Ammonia? Rhyme wondered. He asked Cooper to look at one of the fibers through the scanning electron microscope. “High magnification. How’s the ammonia attached?”

The screen clicked on. The strand of fiber appeared like a tree trunk.

“Heat fused, I’d guess.”

Another mystery. Paper and ammonia…

Rhyme looked at the clock. It was 2:40a.m.

Suddenly he realized Sellitto had asked him a question. He cocked his head.

“I said,” the detective repeated, “should we start evacuating everybody around the precinct? I mean, better now than wait till it’s closer to the time he might attack.”

For a long moment Rhyme gazed at the bluish tree trunk of fiber on the screen of the SEM. Then he said abruptly, “Yes. We have to get everybody out. Evacuate the buildings around the station house. Let’s think – the four apartments on either side and across the street.”

“That many?” Sellitto asked, giving a faint laugh. “You think we really gotta do that?”

Rhyme looked up at the detective and said, “No, I've changed my mind. The whole block. We’ve got to evacuate the whole block. Immediately. And get Haumann and Dellray over here. I don’t care where they are. I want them now.”

chapter seventeen

Hour 22 of 45

SOME OF THEM HAD SLEPT.

Sellitto in an armchair, waking more rumpled than ever, his hair askew. Cooper downstairs.

Sachs had apparently spent the night on a couch downstairs or in the other bedroom on the first floor. No interest in the Clinitron anymore.

Thom, himself bleary, was hovering, a dear busybody, taking Rhyme’s blood pressure. The smell of coffee filled the town house.

It was just after dawn and Rhyme was staring at the evidence charts. They’d been up till four, planning their strategy for snagging the Dancer – and responding to the legion of complaints about the evacuation.

Would this work? Would the Dancer step into their trap? Rhyme believed so. But there was another question, one that Rhyme didn’t like to think about but couldn’t avoid. How bad would springing the trap be? The Dancer was deadly enough on his own territory. What would he be like when he was cornered?

Thom brought coffee around and they looked over Dellray’s tactical map. Rhyme, back in the Storm Arrow, rolled into position and studied it too.

“Everybody in place?” he asked Sellitto and Dellray.

Both Haumann’s 32-E teams and Dellray’s federal pickup band of Southern and Eastern District FBI SWAT officers were ready. They’d moved in under cover of night, through sewers and basements and over rooftops, in full urban camouflage; Rhyme was convinced that the Dancer was surveiling his target.

“He won’t be sleeping tonight,” Rhyme had said.

“You sure he’s going in this way, Linc?” Sellitto’d asked uncertainly.

Sure? he thought testily. Who can be sure about anything with the Coffin Dancer?

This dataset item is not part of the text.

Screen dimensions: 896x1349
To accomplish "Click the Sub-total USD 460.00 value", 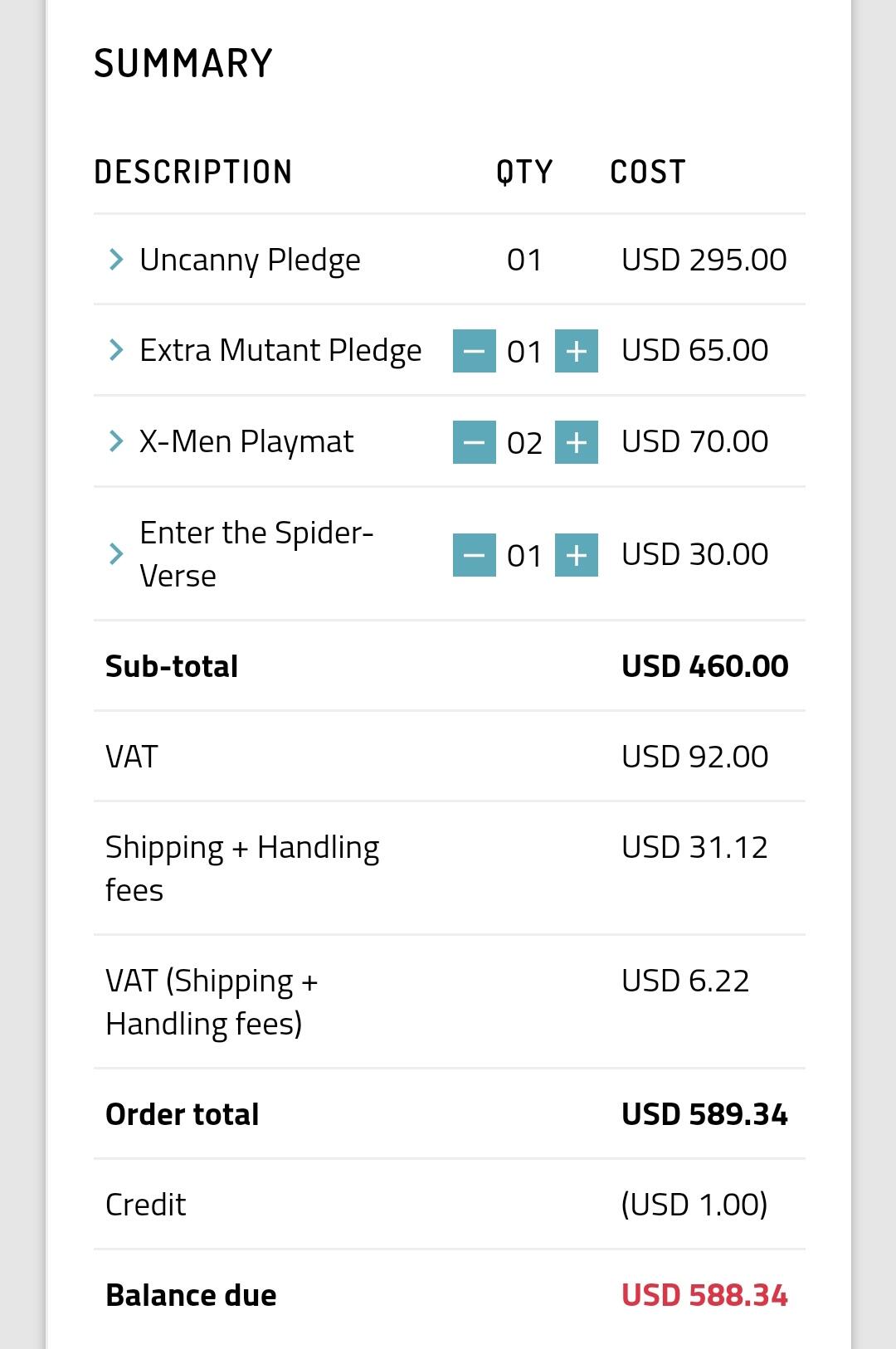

His deadliest weapon is deception…

Rhyme said wryly, “Ninety-two point seven percent sure.”

Sellitto snorted a sour laugh.

It was then that the doorbell rang. A moment later a stocky, middle-aged man Rhyme didn’t recognize appeared in the doorway of the living room.

The sigh from Dellray suggested trouble brewing. Sellitto knew the man too, it seemed, and nodded cautiously.

He identified himself as Reginald Eliopolos, assistant U.S. attorney in the Southern District. Rhyme recalled he was the prosecutor handling the Phillip Hansen case.

“You’re Lincoln Rhyme? Hear good things about you. Uh-huh. Uh-huh.” He started forward, automatically offering his hand. Then he realized that the extended arm was wasted on Rhyme, so he simply pointed it toward Dellray, who shook it reluctantly. Eliopolos’s cheerful “Fred, good to see you” meant just the opposite and Rhyme wondered what was the source of the cold fusion between them.

The attorney ignored Sellitto and Mel Cooper. Thom instinctively sensed what was what and didn’t offer the visitor coffee.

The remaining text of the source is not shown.